The scripts in this repo allow to:
- fine-tune wav2vec2-xls-r on labeled speech data from one language
- fine-tune wav2vec2-xls-r training jointly two different languages
- test the fine-tuned model
- test the fine-tuned model incorporating an n-gram language model
For our purpose we use characters as speech units.
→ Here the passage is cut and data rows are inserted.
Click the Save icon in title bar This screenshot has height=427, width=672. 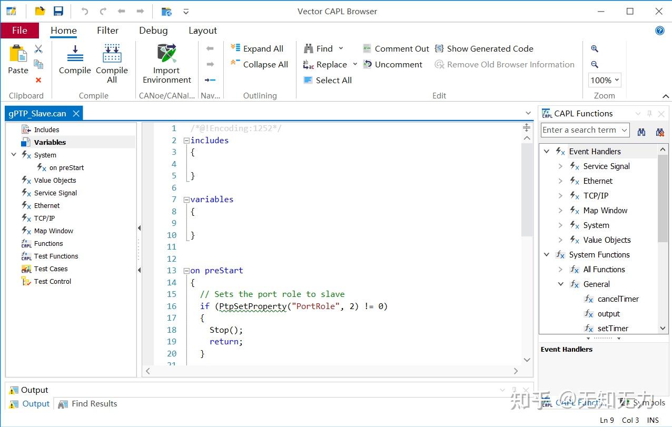pyautogui.click(x=58, y=11)
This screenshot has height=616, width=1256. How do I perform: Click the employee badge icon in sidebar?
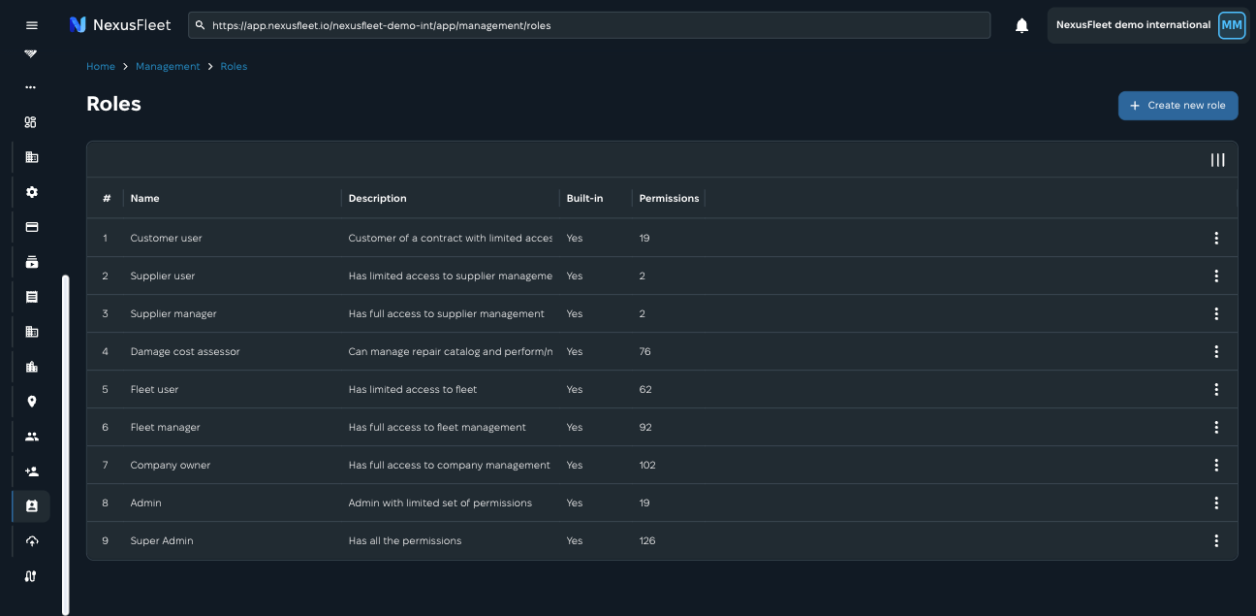click(x=31, y=505)
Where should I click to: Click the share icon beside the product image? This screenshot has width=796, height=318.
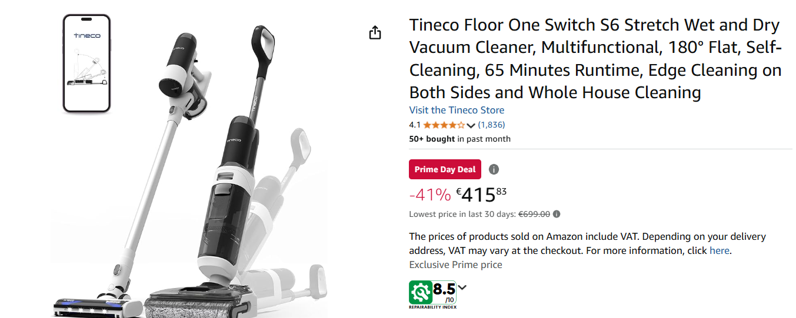(375, 33)
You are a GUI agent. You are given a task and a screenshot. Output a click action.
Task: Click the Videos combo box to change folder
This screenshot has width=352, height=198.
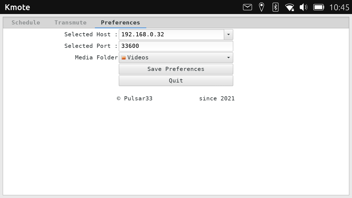click(176, 57)
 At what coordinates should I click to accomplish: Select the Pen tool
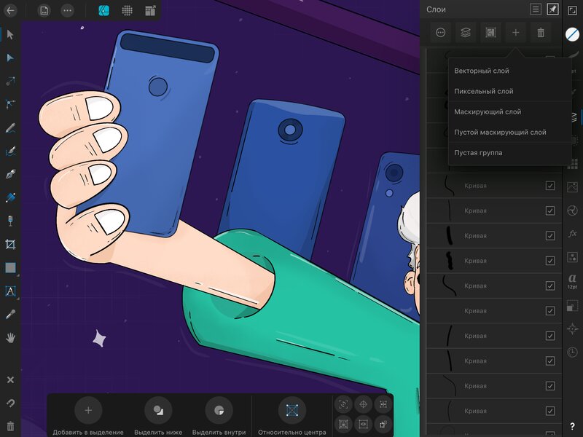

The tokenizers contain the vocabularies for the langauges:
- Italian (it)
- Arabic (ar)
- Galician (gl)
- Romansh Vallader (rm-vallader)
To fine-tune wav2vec2-xls-r we use the tokenizer of the language as decoder layer to train the model.
- To fine-tune the pre-trained model wav2vec2-xls-r on the target language see the Notebook "Notebook_fine_tuning_wav2vec2_xls_r"
- To create a bilingual model by fine-tuning the pre-trained model refer to the the Notebook "Notebook_bilingual_fine_tuning"
- To compute inferences on the fine-tuned model use the Notebook "Notebook_inference.ipynb"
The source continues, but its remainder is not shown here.